Ксения прикусила губу, перевела взгляд на огонь, не в силах смотреть в глаза Владислава.
— Видел ли ты шрамы от ожогов на лице и шее Северского, Владек? Неспроста меня Матвей разума лишившейся выставил. Ибо чернота в мою душу пришла после смерти дитя нашего с тобой. Как повитуха открыла, что девочка то была, так и поддалась я бесу, впустила ненависть в душу. Я делала вид, что примирилась с Северским, поддалась на его уговоры и обещания лучшей доли, что отныне будет у нас. А сама только и думала о том, как бы со свету его сжить. Да и самой… вслед за ним… туда.
Владислав сжал ее пальцы ласково, лежащие на подлокотнике, и она не стала скрывать своих слез, что уже падали с ресниц одинокими каплями. Он не осуждает ее за грех ее!
— В один из вечеров я приняла его в тереме. Помню, что смеялась тогда, ластилась к нему. Я знала, что усыплю его разум так, обману его настороженность. Он любил меня и легко поддался моему обману. Я могу легко обвести вокруг пальца, коли надобно мне. После того, как он уснул, я двери терема подперла, а потом позапирала светлицы, чтобы не открыть так просто было их. И двери спаленки… А затем взяла огня в лампадке перед образами…
Ксения ясно увидела перед глазами, будто снова в своем тереме очутилась, как побежал по кисее огонь, как яростно стал пожирать ткань, а потом перекинулся на другое полотно, подставленное рукой Ксении и брошенное в соседнюю светлицу. Она знала, что муж спит крепко, что не сразу почувствует запах гари. Надеялась, что угорит вместе с ней прежде, чем холопы дворовые двери все выбьют. Она села в уголок спаленки, прямо под образа, не в силах смотреть после своего бесчинства на лики святые.
Огонь уже вовсю полыхал в спаленке, пожирая ковры и мебель, подбираясь к постели, где лежал Матвей, и Ксения замерла в ожидании, даже не замечая, что уже стало совсем тяжко дышать, а от жара хотелось отвернуться, спрятаться в укромном месте каком. Но тут вскочил Матвей с кровати, заметался по комнате, стал выбивать двери. Она слышала, как рухнули на пол двери терема, что вели из сеней, потом стали биться холопы о двери светлиц, что-то крича в голос.
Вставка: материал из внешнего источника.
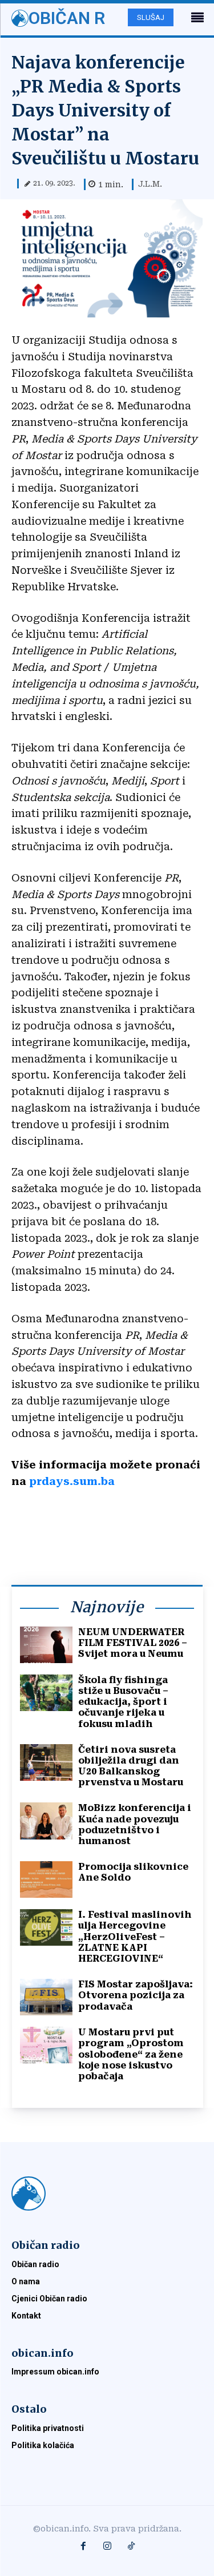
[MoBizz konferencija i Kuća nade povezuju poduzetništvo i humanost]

Упала под ударами плеча Матвея дверь спаленки, и Ксения не смогла сдержать разочарованного выдоха — не суждено. Но так даже легче, вдруг подумалось ей, душу чужую с собой не заберет. Свернулась калачиком на полу, ожидая, когда за ней придет смерть.
За ней действительно пришли. Но не смерть, а Матвей. С обожженными руками, лицо все в копоти, он искал ее по спаленке, пока не нашел на полу. Ксения отбивалась от него как могла, кусалась, не желая выходить из этого ада, который сама же и создала. Вскочила на ноги, огляделась, и, ухватив за свободный от огня край кисеи, стегнула его, целясь в глаза. Горящая ткань ударила его по лицу, шее и плечам, занялись волосы и борода, но он даже головы не повернул — схватил жену, взвалил на плечо и, забрав святые образа, вынес свои драгоценные ноши прочь из терема.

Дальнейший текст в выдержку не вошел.